- _What is being asked_
Transcribe, exactly and without pictures, the lines below from the line with "Screen dimensions: 800x600" to the line with "Focus the password", both ends included, and no others.

- _Stored data entries_

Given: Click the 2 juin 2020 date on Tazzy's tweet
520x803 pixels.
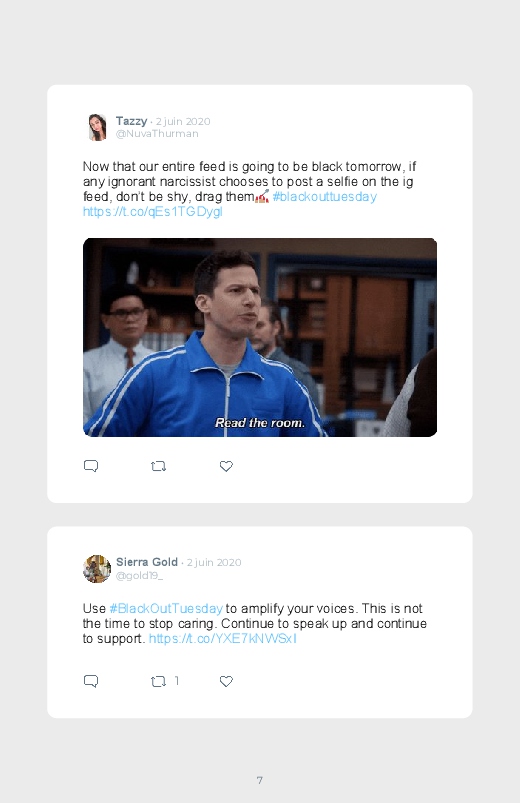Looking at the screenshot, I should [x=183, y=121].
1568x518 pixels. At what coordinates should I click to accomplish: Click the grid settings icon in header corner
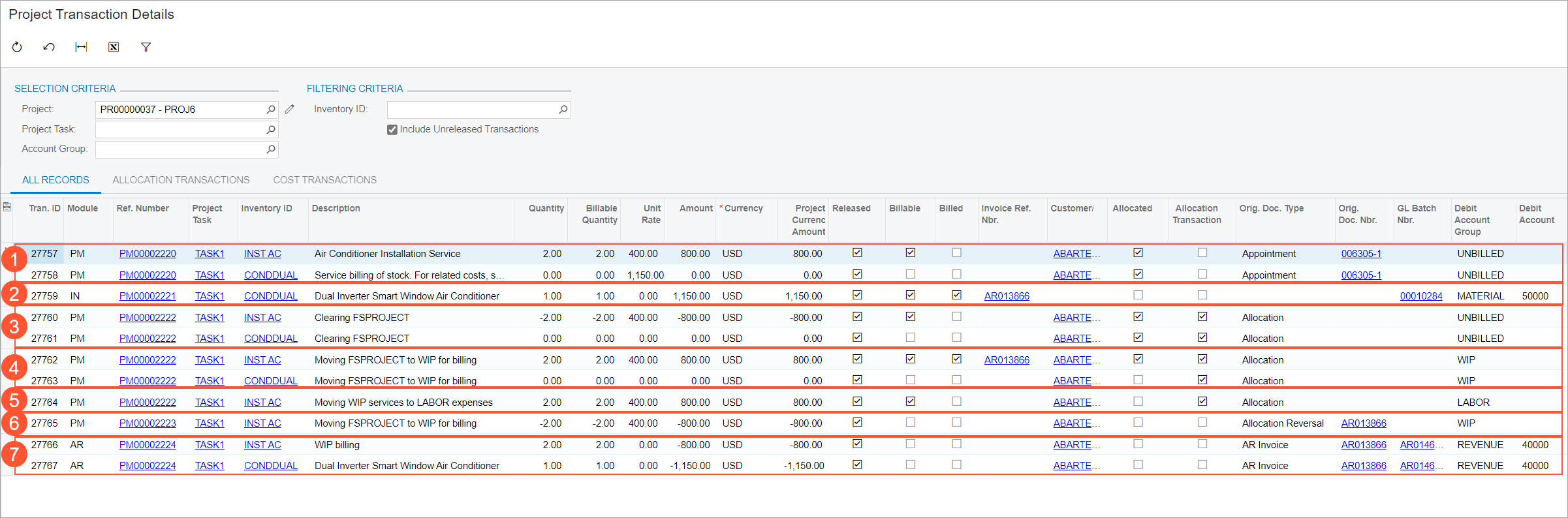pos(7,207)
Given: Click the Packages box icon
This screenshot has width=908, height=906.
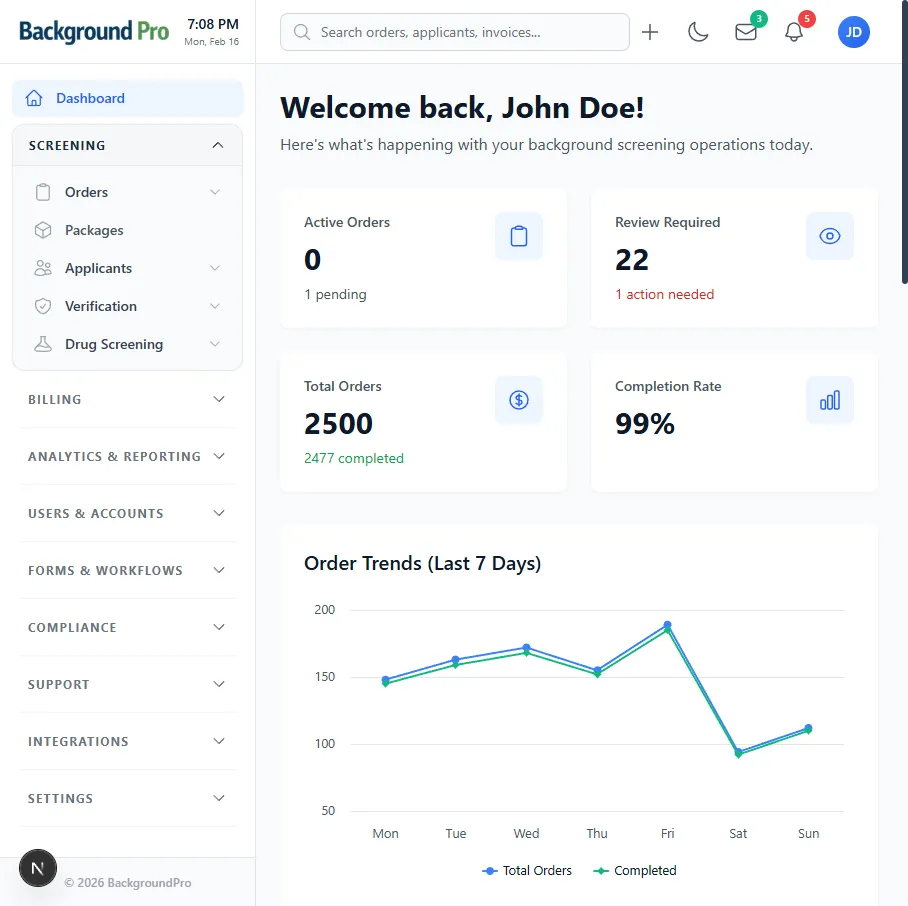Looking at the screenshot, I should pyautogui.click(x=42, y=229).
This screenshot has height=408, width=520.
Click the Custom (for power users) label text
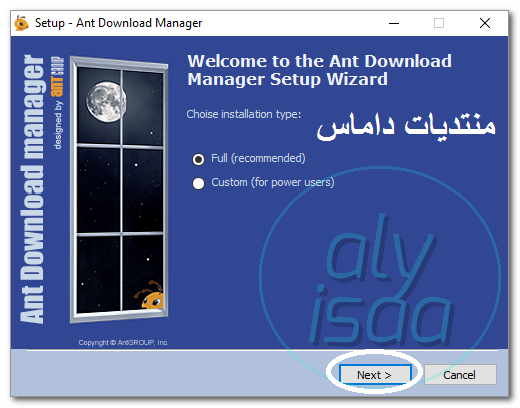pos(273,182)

--

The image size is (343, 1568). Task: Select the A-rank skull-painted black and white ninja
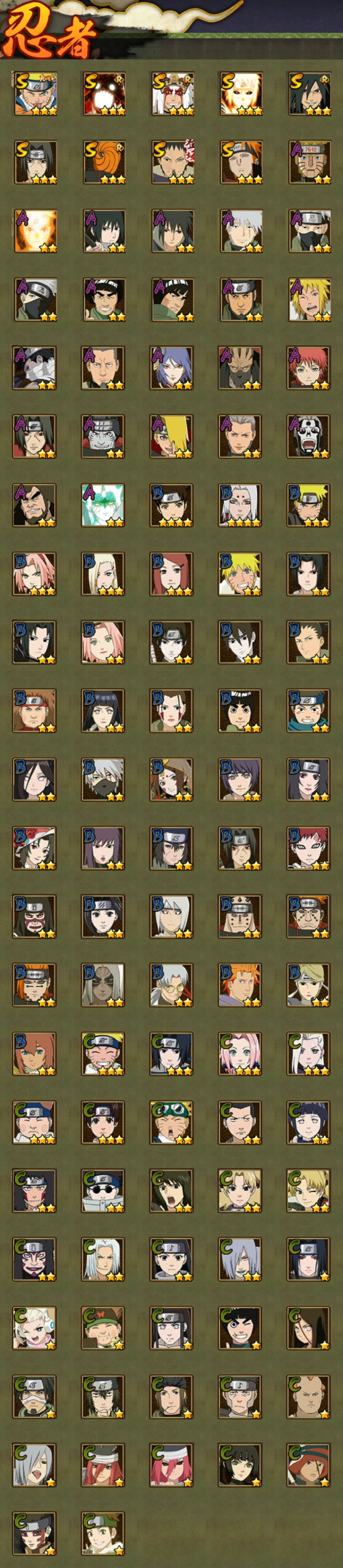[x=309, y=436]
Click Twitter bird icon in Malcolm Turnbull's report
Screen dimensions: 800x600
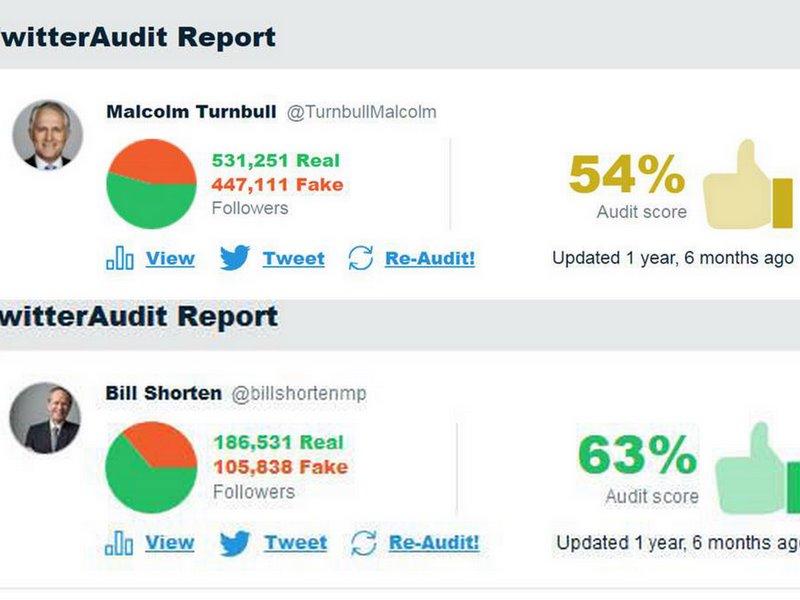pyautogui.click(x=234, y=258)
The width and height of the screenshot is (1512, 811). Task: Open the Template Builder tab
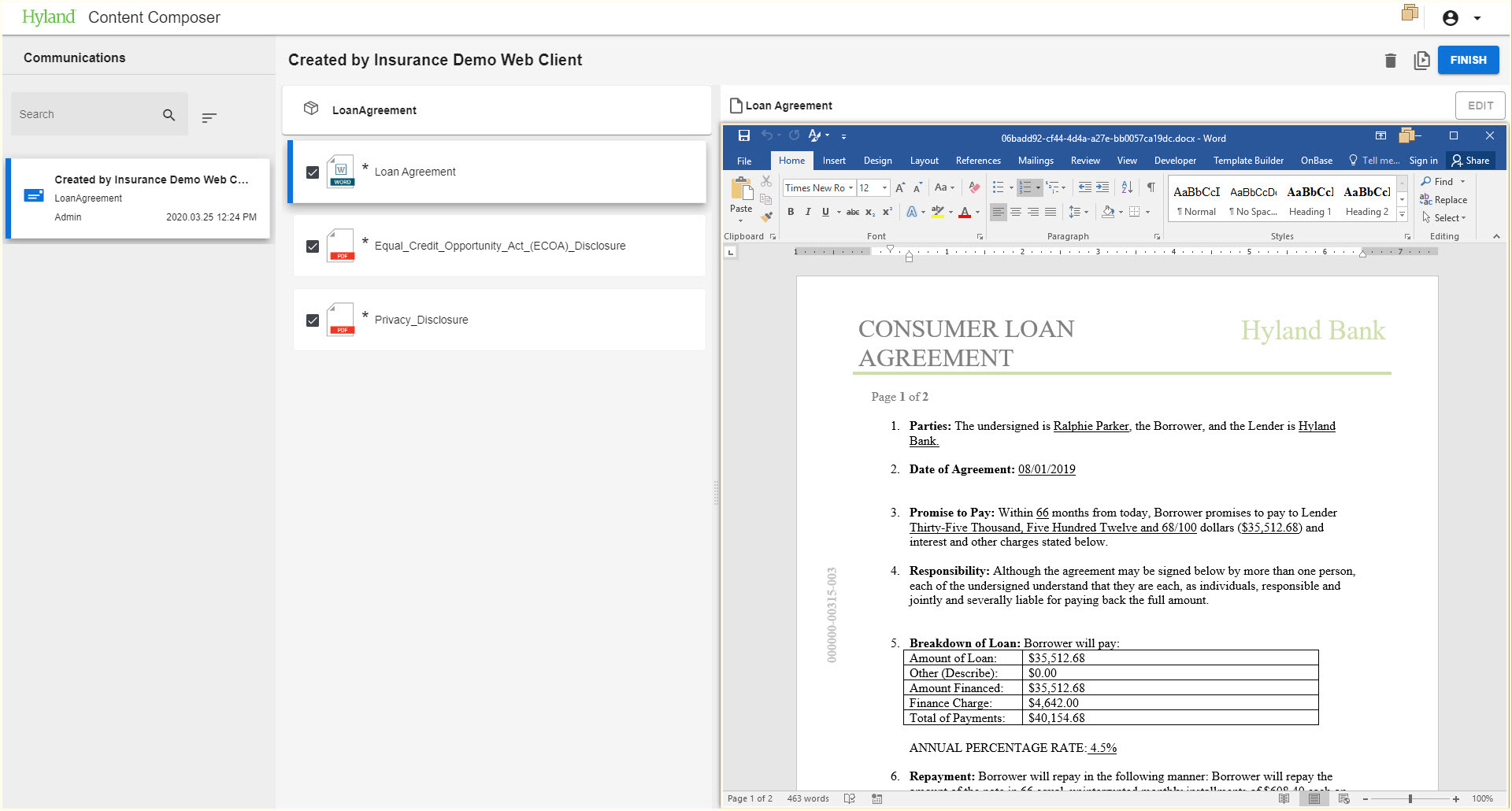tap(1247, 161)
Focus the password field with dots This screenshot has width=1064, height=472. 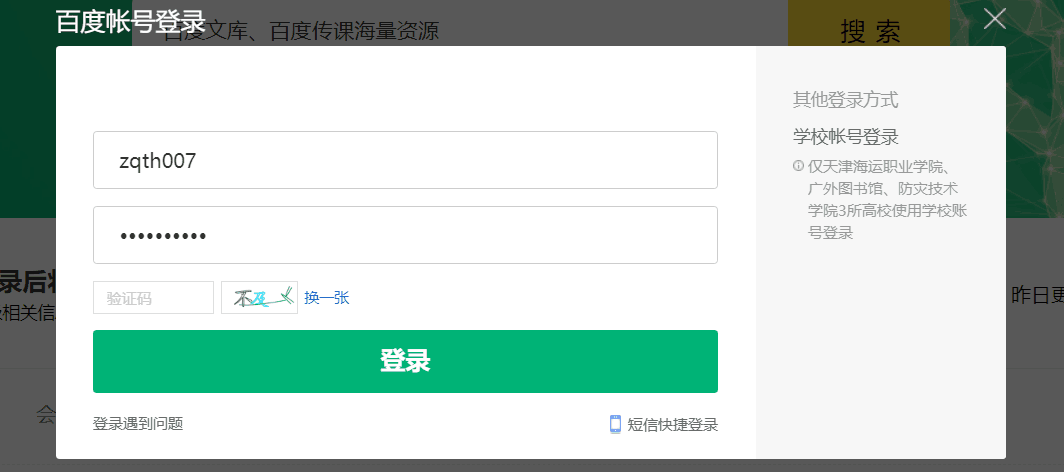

- _Exercise result_
Screen dimensions: 800x600
pyautogui.click(x=234, y=258)
The width and height of the screenshot is (1512, 811). Task: Open the Template Builder tab
tap(1247, 161)
Focus the password field with dots This screenshot has width=1064, height=472. 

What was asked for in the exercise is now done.